“CREAMOS LA COORDINADORA PARA ORGANIZAR LA LUCHA”

POR TANO PISANI, SECRETARIO DE CULTURA, CONDUCTOR DE LA LÍNEA B.

En los setenta, Armando René D’Oro, “Pelusa”, para sus compañerxs, fue delegado del Laboratorio Squibb & Sons y formó parte de la Coordinadora de Zona Norte. En esta entrevista nos cuenta cómo se organizaron con comisiones internas de otras fábricas para enfrentar a las patronales y a las fuerzas estatales: “A pesar de la represión, la clase obrera no retrocedía”, destaca.

Tano: ¿En qué año entraste a la fábrica y como estaba constituida?

Ingresé a trabajar al Laboratorio Squibb & Sons en 1970. A partir de 1974 fui electo para ser el delegado de la sección Fermentación. En total éramos 18 delegados los que formábamos parte de la Comisión Interna, de ellos, 5 éramos parte de la Comisión de Reclamos, la encargada de reunirse todas las semanas con el Gerente de Recursos Humanos de la empresa.

Tano: ¿Formaste parte de la Coordinadora de Zona Norte?

Pelusa: Yo era el representante de Squibb en la Coordinadora de Zona Norte, pero, además, nosotros fuimos parte de su creación junto a Ford, Astilleros Astarsa, Terrabusi, Matarazzo, etc.

Tano: ¿Cuándo se fundó y por qué?

Pelusa: El 23 de junio de 1975 por iniciativa de las Comisiones Internas y delegados del Astillero Astarsa, Editorial Abril, Laboratorio Sqüibb, Tensa, Laboratorios Avon, Santini y la adhesión del Sindicato de Cerámistas de Villa Adelina, se convocó a la constitución formal de una Coordinadora Interfabril, para centralizar y organizar la lucha simultánea que se venía desarrollando en la mayoría de las fábricas y talleres desde Vicente López hasta el límite norte de Tigre. Para poder llevar a cabo este objetivo se crearon comisiones integradas por activistas de los distintos establecimientos. El objetivo era recorrer la zona invitando a los obreros a sumarse a este flujo de coordinación proletaria.

La comisión interna de laboratorios Squibb & Sons fue parte de la Coordinadora de Zona Norte.

Tano: ¿Cómo se fue desarrollando ese proceso?

Pelusa: La decisión de crear la Coordinadora se comenzó a gestar en diciembre de 1973, cuando el cuerpo de delegados de la fábrica Matarazzo, Villa Adelina, presentó un petitorio que incluía un aumento salarial. La empresa respondió con el despido de trabajadores quienes replicaron con paros parciales y luego un huelga general que terminó con la reincorporación de los compañeros. Pero, para fines de abril de 1974, la compañía echó a 26 trabajadores, incluyendo al nuevo cuerpo de delegados. Como respuesta a los despidos, el 9 de mayo, trabajadores encabezados por un comité de lucha tomaron la fábrica y retuvieron a los dueños y el personal jerárquico.

Equipo de futsal de las secciones de Fermentación y de Purificación.

Los obreros de los establecimientos vecinos se solidarizaron con la lucha y ocuparon los alrededores de la fábrica e impidieron la acción represiva de los organismos del Estado. A la patronal no le quedó otra alternativa que reincorporar a los despedidos y otorgar un aumento salarial.
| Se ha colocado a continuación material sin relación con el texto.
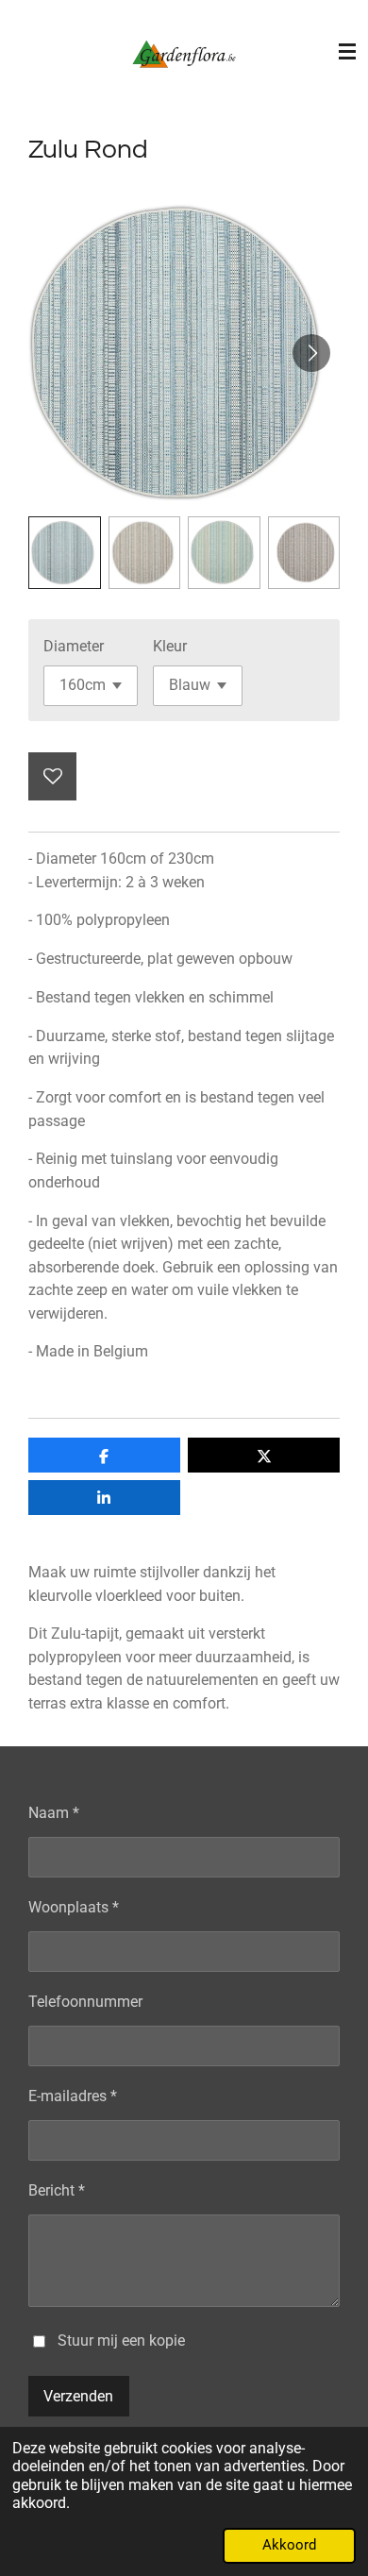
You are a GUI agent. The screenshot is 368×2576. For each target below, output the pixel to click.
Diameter (73, 646)
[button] (64, 552)
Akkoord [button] (289, 2544)
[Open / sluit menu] (347, 52)
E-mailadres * (72, 2096)
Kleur (170, 646)
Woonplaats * (73, 1907)
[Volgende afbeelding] (311, 353)
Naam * (53, 1813)
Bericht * (56, 2190)
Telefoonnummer (85, 2002)
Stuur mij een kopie (121, 2340)
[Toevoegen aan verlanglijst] (52, 776)
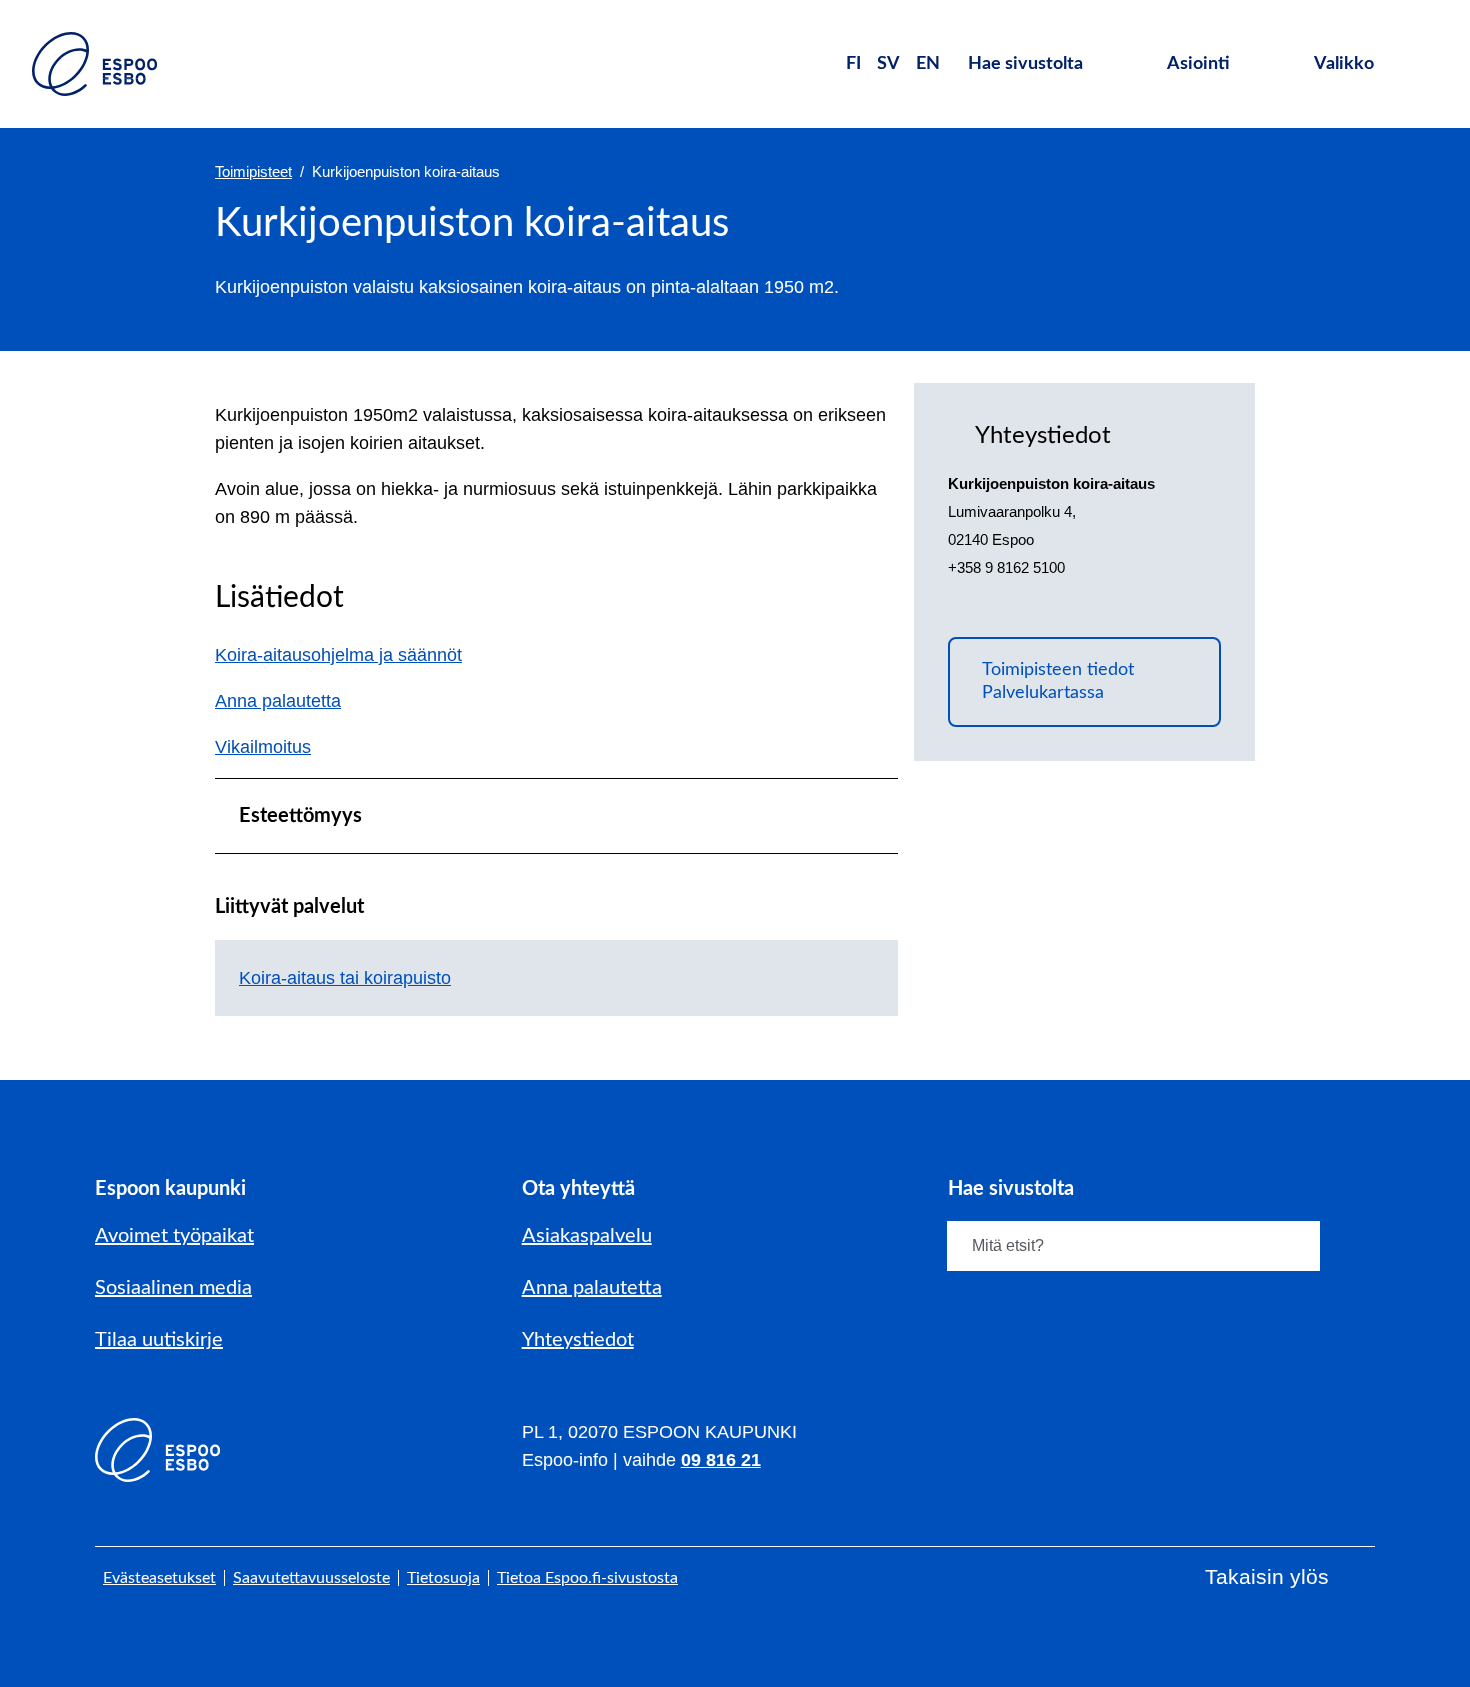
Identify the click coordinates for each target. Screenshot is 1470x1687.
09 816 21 (721, 1460)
Días más tarde la empresa cerró la fábrica, en un “lockout”, con el aval del propio Ministerio de Trabajo y del Poder Judicial. Entonces, abandonados por la dirección burocrática del gremio y la necesidad económica, los trabajadores continuaron la lucha. Durante todo este proceso jugó un papel preponderante como centro de organización y difusión un local que la JTP tenía en Mitre y Malaver, Villa Adelina, ya que servía como lugar físico donde el activismo podía reunirse, planificar actividades y llevarlas a cabo.

Tano: ¿Entre ustedes tenían relaciones sociales aparte de las sindicales?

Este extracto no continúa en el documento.